Cが対称(symmetric)で、モノイド積の左右の違いを無視していいのなら、次の形が便利です。

  • C(X×A, Y) = C(X, [A→Y])

以下では対称性を仮定して、C = (C, □, I, σ) が対称モノイド圏だとします(σが対称)。どんな対象Aに対しても、Aのベキ(指数)関手 [A→ -] が存在するなら、その圏はモノイド閉です。

型付きラムダ計算の舞台となるデカルト閉圏はモノイド閉圏の典型的な例ですが、デカルトではないモノイド閉圏も存在します。他ならぬRelがその具体例となります。

モノイド閉圏としての関係圏

Rel内で、集合の直積×(くどいですが、圏の直積ではありません)と単元集合 I = {*} を考えると、(Rel, ×, I) はモノイド圏になります。Relの射、つまり関係 R:A→B, S:C→D に対して、R×S:A×C→B×D は、集合としてのR×Sを、同型 (A×B)×(C×D)→(A×C)×(B×D) を使って解釈し直すだけのことです。タプルの成分交換 (a, b)|→(b, a) をσとすると、(Rel, ×, I, σ) は対称モノイド圏です。

集合の直積に関する結合法則 (X×A)×Y = X×(A×Y) (同型)から、Pow((X×A)×Y) = Pow(X×(A×Y)) (同型)が導かれます。これと、関係圏Relのホムセットの定義より:

  • Rel(X×A, Y) = Rel(X, A×Y)

これはつまり、関手 (-)×A の右随伴が A×(-) であることを示します。関係圏Relでは、集合の直積というモノイド積の指数が同じく集合の直積で与えられます*4。(-)×A の右随伴とみなした A×(-) を A->(-) と書くことにします。すると:

  • Rel(X×A, Y) = Rel(X, A->Y)

一般に、AとBの指数対象 A->B は内部ホム hom(A, B) とみなせて、カリー化を内部化した関係が成立します。

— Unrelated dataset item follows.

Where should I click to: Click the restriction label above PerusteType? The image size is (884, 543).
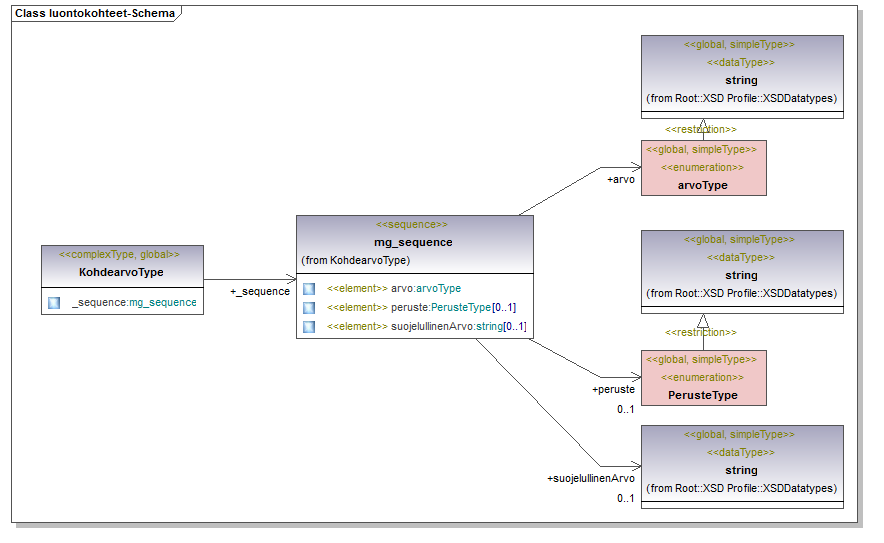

  • hom(A×B, C) = hom(A, B->C) in Rel

これは、次のように書けます。

  • (A×B)->C = A->(B->C)

関係圏Relでは、指数演算「->」は集合の直積「×」なので、上のカリー化の式は単なる「×」の結合法則に帰着します。

  • (A×B)×C = A×(B×C)

矢印の秘密

Alloyのように、直積を矢印で表してもツジツマがあうのは、関係圏Relでは、指数演算の実体が直積になっているからです。矢印による A->B を、あたかも「AからBへの関数の全体」のように解釈をしても、モノイド閉構造の恩恵から、デカルト閉圏のときと同じように事が進みます。だから、デカルト閉圏で培った矢印のメンタルモデルをあまり変更せずに済むわけです。

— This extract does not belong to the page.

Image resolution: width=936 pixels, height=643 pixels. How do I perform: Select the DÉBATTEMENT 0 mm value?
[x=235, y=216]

またAlloyでは、集合とそのあいだの関係だけで、高階の対象物を導入していません。それでも、カリー化/反カリー化の操作ができるので、記述力に不満を感じることが少ないのではないでしょうか。フラットな意味領域なのに、フラットのなかでも高階の対象物らしきものが扱えるのです。

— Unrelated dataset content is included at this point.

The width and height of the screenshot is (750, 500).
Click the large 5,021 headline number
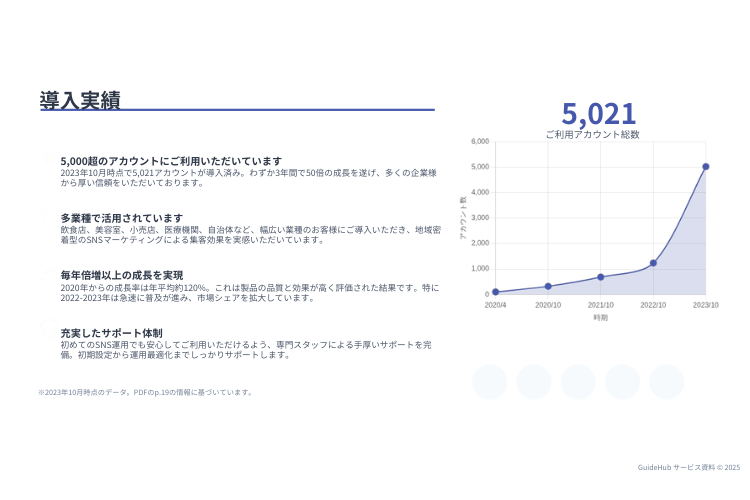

いちおうの種明かしが出来たので、これで気兼ねなく矢印記法を使えます :-)

*1:Alloyでは、集合の要素を単元集合と同一視するので、タプルも集合の直積と解釈できます。

*2:対象の集まりは普通の意味の集合(小さい集合)にはなりません。

*3:直積と直和が一致するとき、それを双積と呼ぶことがあります。

*4:Relは、特殊な形のコンパクト閉圏です。対象の双対が恒等で、射の双対が転置になっています。Relと有限次元ベクトル空間の圏FDVectが似ているのは、どちらもコンパクト閉圏だからです。